Mancera ha sido más que tolerante con los miembros de la CNTE, quienes han hecho una importante contribución al desprestigio de su gobierno. Resulta incapaz de explicarnos su tolerancia o incapacidad  a las agresiones contra el DF. Si él, como dice, es un hombre respetuoso de los demás, amigo de las leyes y un funcionario que no se confrontará con la sociedad capitalina, ¿por qué tolera a los que vienen a trastornar y destruirla. Entiendo que Mancera estudia la posibilidad de habitar en la casona presidencial, Los Pinos, al menos aspirante, como ya lo han sido Camacho, Cárdenas, López Obrador y Ebrard. El DF, por su importancia política y sus dimensiones colosales, sede de los poderes, es ya una plataforma para aspirar al mayor cargo político.

Pero eso es una cosa, la otra y bien distinta, es que trate de conservar algo de su peso a costa de pasar por sobre los intereses de la mayoría de los capitalinos, quienes sufrimos el vandalismo y las constantes invasiones de hordas provenientes de estados diversos. Se le paga para defendernos, no para hacerse pasar por un honorable leguleyo defensor de los derechos humanos de los vándalos disfrazados de luchadores sociales. Se apoderan del Zócalo, del Monumento a la Revolución, de las avenidas principales; aparte de la destrucción, cientos de personas, acaso miles, pierden dinero y sus empleos. Mancera apenas impide el desaguisado diciendo que es problema del gobierno federal. Ahora a la gente, con y sin conciencia política, organizada o no, que ha decidido saltarse los torniquetes para no pagar el Metro, le responde: Sigan, van bien, yo respeto la “libertad de expresión”. ¿En verdad es la reacción de un estadista? ¿Respeta a quienes irrespetan la ley? Mancera es abogado, y me dicen que brillante, entonces no puede salir con perogrulladas. Imponer la autoridad razonable, ¿es represión?

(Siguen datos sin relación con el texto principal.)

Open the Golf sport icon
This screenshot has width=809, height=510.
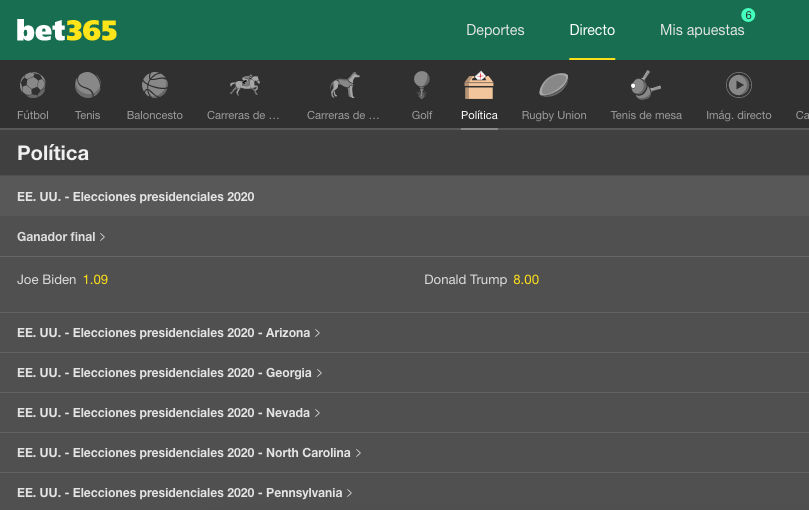pos(422,86)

Mancera presume no ser del PRD, pero tal partido le dio la candidatura, ¿no podría con el organismo encontrar una solución para imponer el orden? Hace unos días vi a grupos de personas de diversas edades sin nada en común más que seguir una consigna inmortal de Martí Batres, no de Bakunin, saltarse tlos torniquetes de las estaciones del Metro. La policía estaba allí, leyendo alguna revista, ni siquiera los miró. Acabo de estar en París y en Londres, enormes capitales, asimismo con problemas y pluralidad acentuada, sobre todo la primera. A nadie se le ocurre violar las leyes para protestar por aumentos razonables. Me dijo un médico: La mejor medida de Mancera es haber quitado los saleros de las mesas de restaurantes y bares. Excelente para la salud. Basta con pedirlos.

Miguel Ángel Mancera se tomó en serio las viejas consignas perredistas: son una pésima herencia. El PRD trata de modificar su imagen y realmente servirle a la gente. Han aparecido buenos políticos y funcionarios responsables, ¿por qué el jefe de gobierno no hace una revisión profunda del año que lleva en el poder y modifica su estilo y sobre todo defiende los intereses de los capitalinos. Finalmente, resulta simplista decirnos que se defiende a la ley violentando los derechos de las mayorías. Nadie le ha dicho que reprima, sólo le rogamos que nos proteja de toda clase de agresiones con la ley en la mano. Vivimos al revés: es una ciudad donde las minorías gobiernan o hacen lo que les viene en gana y las mayorías nos limitamos a quejarnos y a ver el hundimiento de nuestra casa.